Hologic bids $70 million for mammography cushion maker

June 22, 2007

With a $6 billion dollar deal to merge with Cytyc in the wings, Hologic has struck yet another one that will cost much less. But like the Cytyc deal, it will complement Hologic’s existing portfolio of women’s healthcare products.

With a $6 billion dollar deal to merge with Cytyc in the wings, Hologic has struck yet another one that will cost much less. But like the Cytyc deal, it will complement Hologic's existing portfolio of women's healthcare products.

The $70 million transaction, announced after the stock market closed June 21, is for BioLucent's radiolucent foam cushion business. The patented MammoPad, which is designed, manufactured, and sold by privately held BioLucent of Aliso Viejo, CA, fits over the cold, hard surfaces of mammography equipment.

The cushion reduces the discomfort that inhibits many women from getting regular mammography screenings, according to Hologic. Nearly 20% of mammography facilities nationwide offer the cushions as standard of care, and they have been used by more than 10 million women. In 2006, BioLucent achieved revenues of $17 million, a 42% increase over the previous year.

Hologic Chairman and CEO Jack Cumming said the proposed acquisition would provide additional capabilities and customer relationships to further solidify the company's position in the mammography market.

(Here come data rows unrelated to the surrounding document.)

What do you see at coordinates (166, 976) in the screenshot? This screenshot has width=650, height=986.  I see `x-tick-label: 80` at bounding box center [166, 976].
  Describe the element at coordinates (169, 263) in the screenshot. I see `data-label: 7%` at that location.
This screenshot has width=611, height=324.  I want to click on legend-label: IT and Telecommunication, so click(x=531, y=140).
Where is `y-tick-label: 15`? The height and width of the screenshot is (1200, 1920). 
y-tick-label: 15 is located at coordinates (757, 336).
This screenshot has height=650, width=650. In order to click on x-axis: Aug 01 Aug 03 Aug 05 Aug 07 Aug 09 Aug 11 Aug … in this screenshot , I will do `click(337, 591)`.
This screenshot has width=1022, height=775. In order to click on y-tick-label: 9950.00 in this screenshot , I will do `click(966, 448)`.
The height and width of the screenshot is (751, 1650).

After the deal goes through as anticipated by September, BioLucent will spin off its brachytherapy business into a newly created independent company. First, however, the Hologic acquisition must pass scrutiny during a California fairness hearing and will be subject to customary closing conditions, including stockholder approval.

Payment will be $5 million cash, with the remaining $65 million paid in cash, shares of Hologic common stock, or a combination thereof, as determined by Hologic. The total price might increase due to a two-year earn-out. If certain revenue targets are met, the earn-out will be paid in two annual cash installments not to exceed a total of $15 million.